TASK GOAL =
Each line below is to be copied exactly as it appears.

SOURCE MATERIAL =
.....

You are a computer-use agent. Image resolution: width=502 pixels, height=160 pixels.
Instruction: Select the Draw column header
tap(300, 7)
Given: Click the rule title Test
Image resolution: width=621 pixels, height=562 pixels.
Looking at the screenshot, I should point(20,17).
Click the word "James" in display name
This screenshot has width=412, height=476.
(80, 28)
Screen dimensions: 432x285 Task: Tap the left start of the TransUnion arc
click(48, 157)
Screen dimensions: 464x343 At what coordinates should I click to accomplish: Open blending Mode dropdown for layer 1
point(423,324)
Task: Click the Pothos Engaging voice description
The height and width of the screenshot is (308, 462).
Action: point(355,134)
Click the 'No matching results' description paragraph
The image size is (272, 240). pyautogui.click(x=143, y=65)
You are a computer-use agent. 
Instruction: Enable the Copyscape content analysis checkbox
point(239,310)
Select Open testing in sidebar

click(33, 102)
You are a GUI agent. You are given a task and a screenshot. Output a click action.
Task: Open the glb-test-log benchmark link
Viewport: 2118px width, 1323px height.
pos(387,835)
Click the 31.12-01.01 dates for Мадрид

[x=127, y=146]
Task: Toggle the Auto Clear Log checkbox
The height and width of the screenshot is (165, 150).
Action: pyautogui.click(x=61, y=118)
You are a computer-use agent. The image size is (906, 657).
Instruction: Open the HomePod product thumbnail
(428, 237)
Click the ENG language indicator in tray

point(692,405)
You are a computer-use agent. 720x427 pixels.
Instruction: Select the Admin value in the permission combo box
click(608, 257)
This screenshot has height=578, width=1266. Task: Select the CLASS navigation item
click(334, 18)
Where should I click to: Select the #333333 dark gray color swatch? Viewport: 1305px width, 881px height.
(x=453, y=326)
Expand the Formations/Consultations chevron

.....

SOLUTION BELOW =
You are a computer-use agent. Image resolution: width=502 pixels, height=160 pixels.
Instruction: Select the Draw column header
tap(300, 7)
Given: Click the rule title Test
Image resolution: width=621 pixels, height=562 pixels.
Looking at the screenshot, I should point(20,17).
Click the word "James" in display name
This screenshot has width=412, height=476.
(80, 28)
Screen dimensions: 432x285 Task: Tap the left start of the TransUnion arc
click(48, 157)
Screen dimensions: 464x343 At what coordinates should I click to accomplish: Open blending Mode dropdown for layer 1
point(423,324)
Task: Click the Pothos Engaging voice description
The height and width of the screenshot is (308, 462).
Action: point(355,134)
Click the 'No matching results' description paragraph
The image size is (272, 240). pyautogui.click(x=143, y=65)
You are a computer-use agent. 
Instruction: Enable the Copyscape content analysis checkbox
point(239,310)
Select Open testing in sidebar

click(33, 102)
You are a GUI agent. You are given a task and a screenshot. Output a click action.
Task: Open the glb-test-log benchmark link
Viewport: 2118px width, 1323px height.
pos(387,835)
Click the 31.12-01.01 dates for Мадрид

[x=127, y=146]
Task: Toggle the Auto Clear Log checkbox
The height and width of the screenshot is (165, 150).
Action: pyautogui.click(x=61, y=118)
You are a computer-use agent. The image size is (906, 657).
Instruction: Open the HomePod product thumbnail
(428, 237)
Click the ENG language indicator in tray

point(692,405)
You are a computer-use agent. 720x427 pixels.
Instruction: Select the Admin value in the permission combo box
click(608, 257)
This screenshot has height=578, width=1266. Task: Select the CLASS navigation item
click(334, 18)
Where should I click to: Select the #333333 dark gray color swatch? Viewport: 1305px width, 881px height.
(x=453, y=326)
Expand the Formations/Consultations chevron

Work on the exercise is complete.